Die quantitative wie auch die qualitative Wohnsituation der 1960er und 1970er Jahre war also angespannt. Die Bevölkerungszahl im Kreis Halle hatte sich 15 Jahren auf 73019 Personen erhöht[3], die Wohndichte betrug 3,3 Personen je Wohnung.[4] Wohnen war Thema, die Ausstellung „Zeitgemäßes Bauen“ wanderte Anfang 1970 durch den Kreis und weckte laut Halle Kreisblatt „Wohnwünsche“.[5] Und so wurde gebaut, was das Zeug hielt: „In den 60er Jahren haben wir Nachtschichten zur Bearbeitung der vielen Bau–und Wohnungsanträge gemacht“ erinnert sich Lothar Breiter, langjähriger Mitarbeiter der Kreiswohnstättengenossenschaft (KWG).[6] Bereits 1969 verzeichnete der Kreis 589 neue Unterkünfte, darunter 153 Einfamilienhäuser.[7]

Das Haus Sandkamp 25 in Halle/Westfalen - einst Vorzeigeobjekt für modernes Wohnen - als Ruine im Jahr 2017.

Die Sandkamphochhäuser im Morgenlicht 2016 - eine ausgezeichnete Lage unmittelbar am Teutoburger Wald mit bester Verkehrsanbindung. Foto: Ulrich Fälker.

Idee, Konzept und Vorplanungszeit

Geschlossene, heute bereits in der Vorplanung von Bauprojekten übliche, umfängliche Stadt– und Quartiersentwicklungskonzepte zum Thema Sandkamp liegen zumindest in den Unterlagen des damaligen Bauherren, der KWG, nicht mehr vor. Umfassendere Konzepte über die eigentliche Bauplanung hinaus hat es möglicherweise auch nie gegeben, die Archivsuche hat hier bisher nichts ans Licht gebracht.

In den 60er Jahren stand eher die Ökonomie im Vordergrund“ berichtet unser Zeitzeuge, „Es wurde technischer gedacht, daher sind wohl keine Konzeptunterlagen erhalten“. Klar war: „Man wollte auf kleiner Fläche bauen, an dieser exponierten Stelle, damals als Tor zu Halle, als Aushängeschild der Stadt“ [8].

Und so heißt es dann auch in der Festschrift zum 75jährigen Jubiläum der KWG von 2011: „Die 86 Wohnungen waren im Mai 1973 — nach eben zwei Jahren Bauzeit — das Attraktivste, was man in Halle für relativ kleines Geld mieten konnte.[…] Hier sollen Alt und Jung, Singles und Großfamilien nebeneinander leben.“. Im zweiten Satz klingt dann doch noch ein klein wenig ein eher moderner, konzeptioneller Gedanke an: die Idee vom gemeinsamen Wohnen. Eine Idee, die auch heute durchaus aktuell anmutet, wenn man an moderne Stichworte „Mehrgenerationen–Wohnen“ oder „Wohnprojekt“ denkt.

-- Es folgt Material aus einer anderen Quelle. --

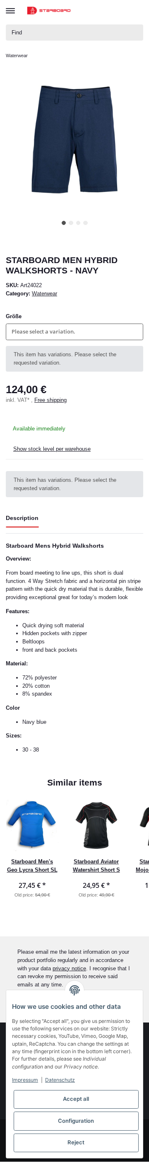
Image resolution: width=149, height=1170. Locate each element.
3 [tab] (78, 223)
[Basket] (136, 11)
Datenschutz (60, 1080)
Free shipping (50, 400)
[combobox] (74, 332)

Der Projektbeginn wurde 1971 der interessierten Öffentlichkeit bekannt gemacht. Das Haller Kreisblatt berichtete im April erstmals von den „Punkthochhäusern“, die am Ortseingang von Halle gebaut werden und durch die „die Einförmigkeit der Bebauung zwischen Stadtkern und Stadtrand aufgelockert und die Ortseinfahrt stärker betont werden soll“[9]. Weitere  Angaben werden hier zunächst nicht gemacht, Wohnungsbau ist zu dieser Zeit Selbstzweck, niemand fragt nach umfassenderen Konzepten oder städtebaulichen Überlegungen.

 

Inwieweit wurde gefördert?

Auf Grund des erheblichen Allgemein-interesses am Wohnungsbau unterstützte die Stadt Halle das Sandkamp-Projekt insbesondere auch finanziell.

„Einem Antrag der Kreiswohnstättengenossenschaft Halle auf Gewährung eines Darlehens in Höhe von 500.000 DM für die Errichtung von zwei Mehrfamilienhäusern mit insgesamt 86 Wohnungen wurde von der Stadtvertretung Halle entsprochen“[10]. Die Darlehensgewährung erfolgte zinsfrei, man beschloss jedoch optimistisch, „Zinsen zu entrichten, wenn die Wirtschaftlichkeit bei Erhebung von zulässigen und zumutbaren Mieten eine Verzinsung zulässt“.

Die Stadt erlangte durch diese Fördermaßnahme ein Belegungsrecht für die neuen Wohnungen. Dieses wurde auch genutzt, was die Steuerung der Mietermischung später zeitweise wohl sehr erschwerte[11] und das Erreichen des ursprünglichen Zieles einer guten „Durchmischung“ nicht einfacher machte. Im Juli berichtete das Haller Kreisblatt dann, dass mit der Errichtung des insgesamt 6 Millionen Mark teuren Bauprojektes begonnen werden konnte, denn auch der Bewilligungsbescheid in Höhe von 1,4 Millionen Mark für öffentliche Mittel lag nun vor.[12] Nach der am 11.11.1971 erteilten Baugenehmigung konnte es losgehen.

 

Der Bau

In der Bauzeit von  1971 bis 1973 wurden auf einer Fläche von insgesamt 10.282 qm neben den beiden Hochhäusern auch etwa 30 Wohnungen in ein– bis dreigeschossigen Miethäusern errichtet. Der Zeitzeuge Herr Breiter erinnert sich an eine zunächst äußerst schwierige Unterkonstruktion nach Erstellung eines Bodengutachtens: „Es war eine aufwändige Tiefengründung mit Schotterpfählen notwendig“[13].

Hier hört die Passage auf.